Your answer should hold only the lines from the one containing "Image resolution: width=1024" through the last line below, copied exactly; pictures stay out.

→ RECORDS TO PROCESS:
○ ○ ○ ○ ○
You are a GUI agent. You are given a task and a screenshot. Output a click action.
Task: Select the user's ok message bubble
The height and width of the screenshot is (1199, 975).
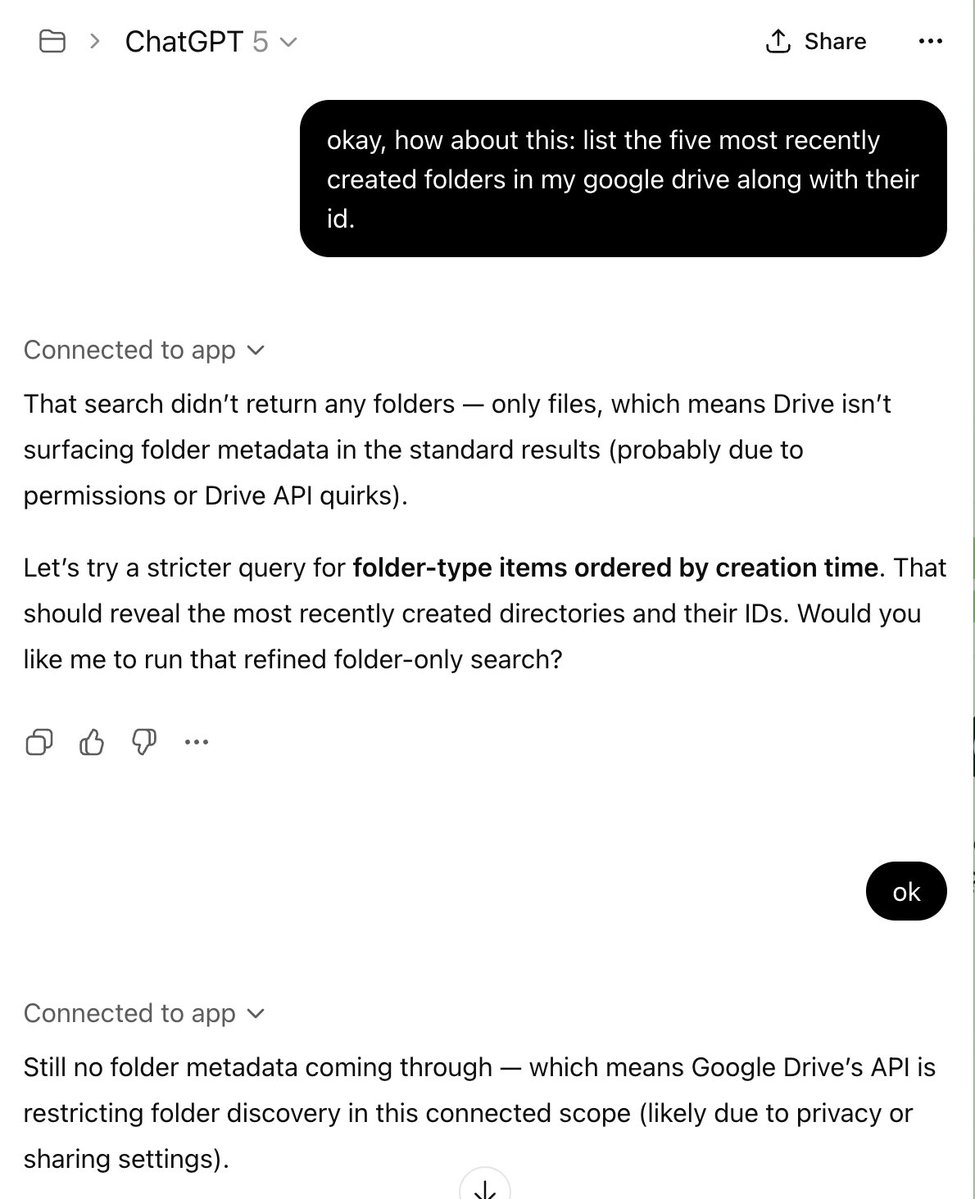[x=905, y=891]
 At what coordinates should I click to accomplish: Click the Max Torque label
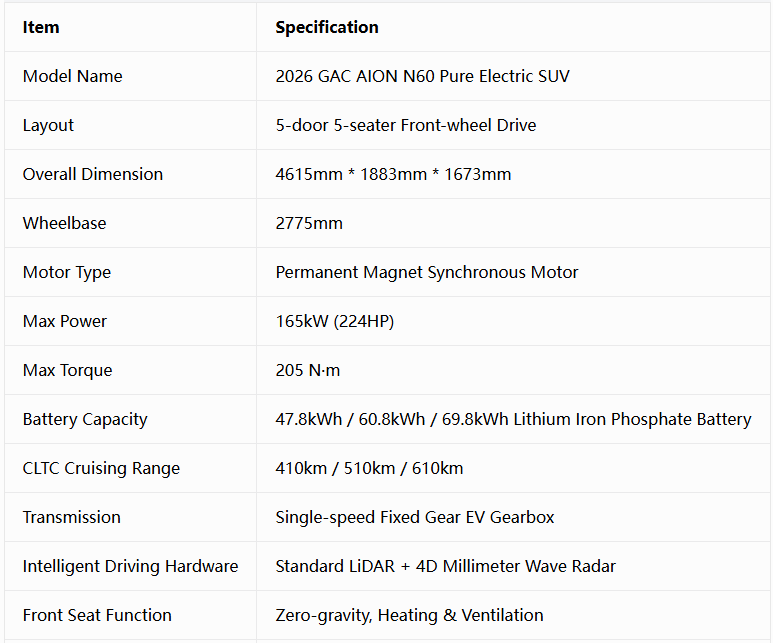tap(68, 370)
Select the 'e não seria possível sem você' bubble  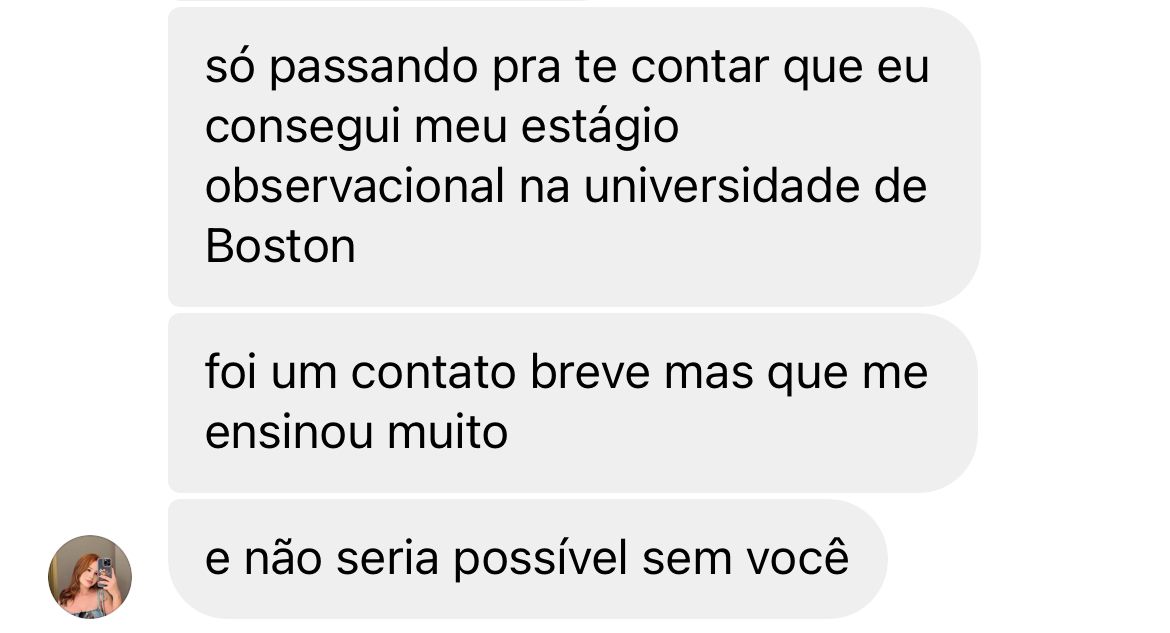[x=528, y=559]
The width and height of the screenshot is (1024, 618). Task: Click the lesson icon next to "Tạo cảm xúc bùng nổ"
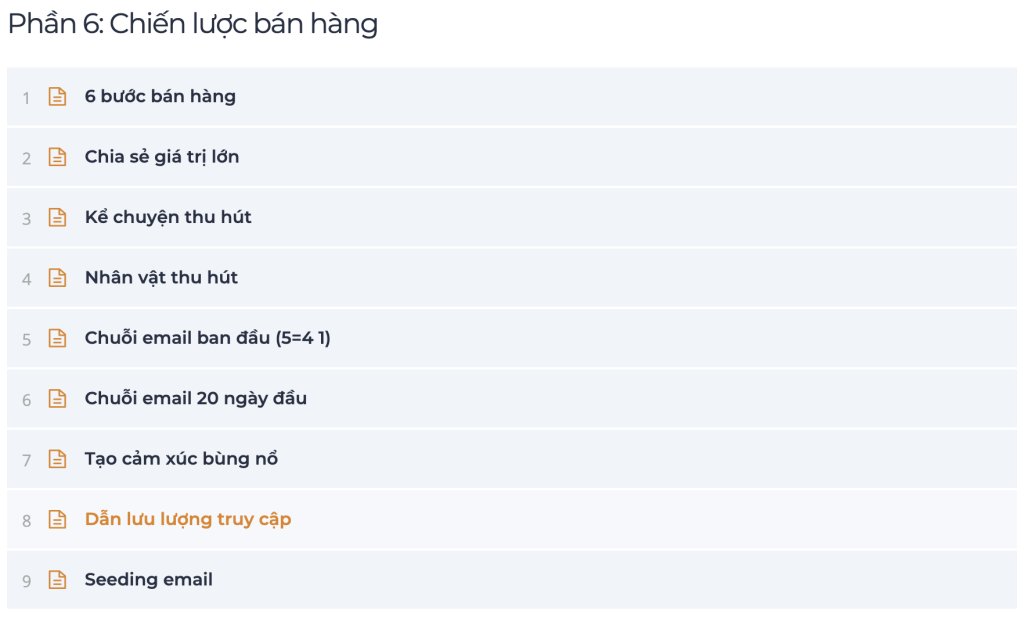[x=58, y=459]
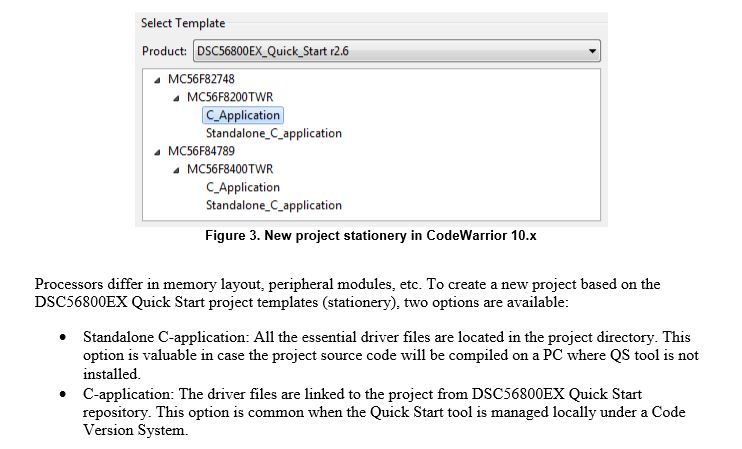
Task: Collapse the MC56F8200TWR node triangle
Action: point(177,98)
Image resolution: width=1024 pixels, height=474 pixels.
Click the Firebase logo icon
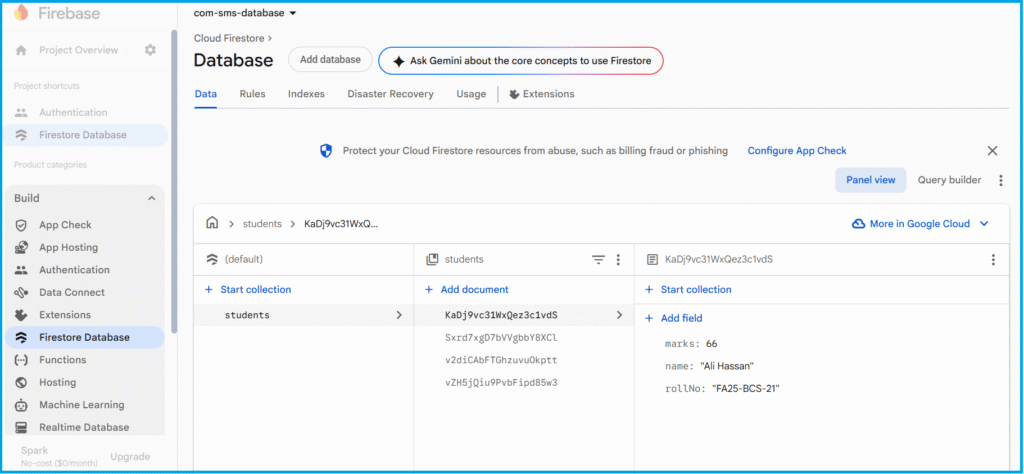tap(21, 15)
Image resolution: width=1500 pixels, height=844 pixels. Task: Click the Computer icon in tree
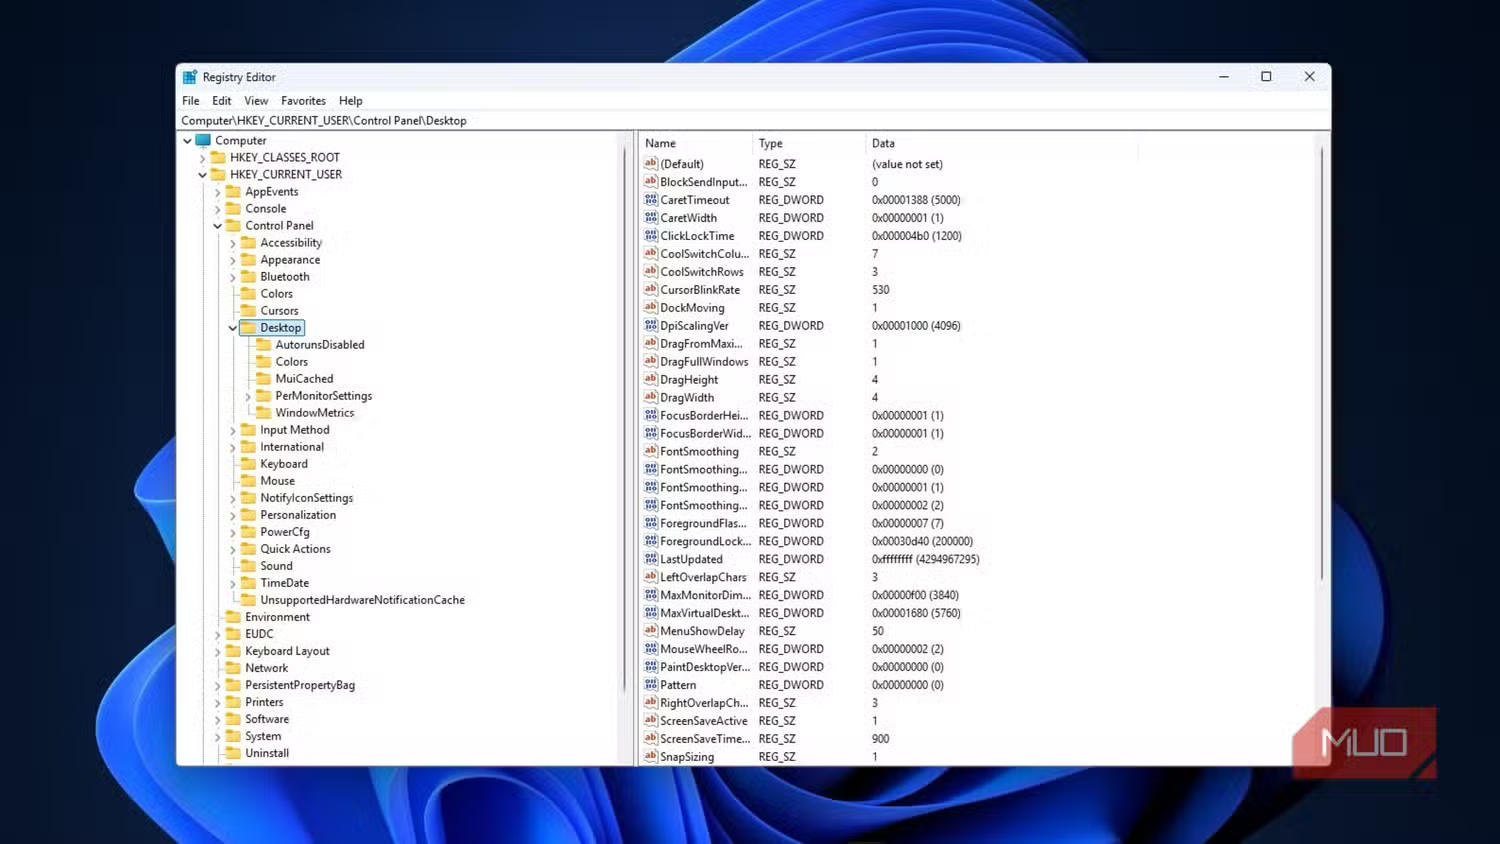(203, 141)
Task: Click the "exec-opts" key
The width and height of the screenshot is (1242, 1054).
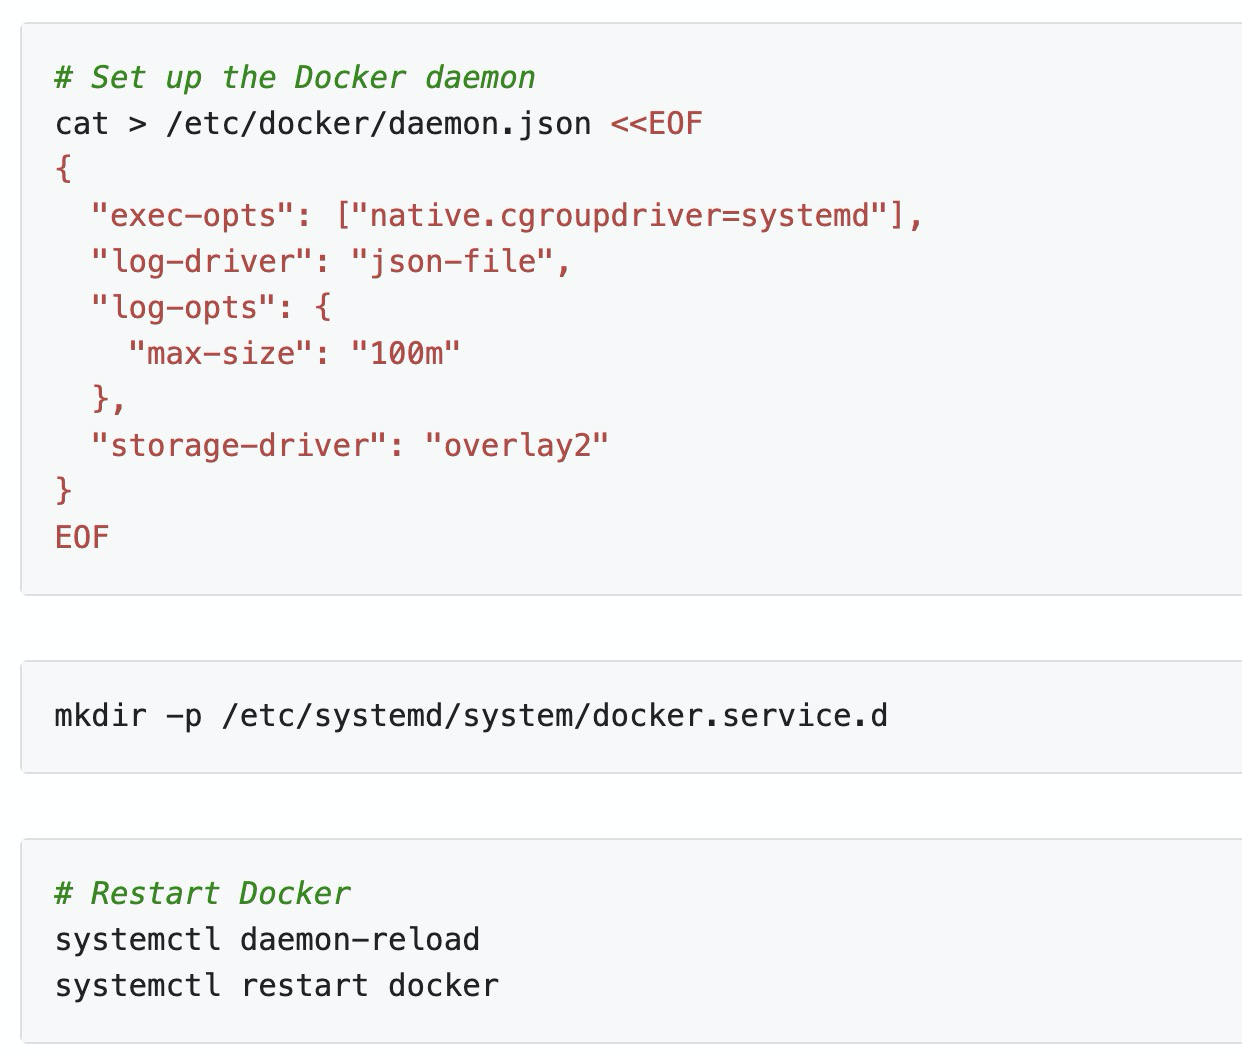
○ ○ ○ ○ ○
→ EXERCISE OUTPUT:
Image resolution: width=1024 pixels, height=474 pixels.
Click the Firebase logo icon
tap(21, 15)
Image resolution: width=1500 pixels, height=844 pixels. Task: Click the Computer icon in tree
(203, 141)
Task: Click the "exec-opts" key
The width and height of the screenshot is (1242, 1054).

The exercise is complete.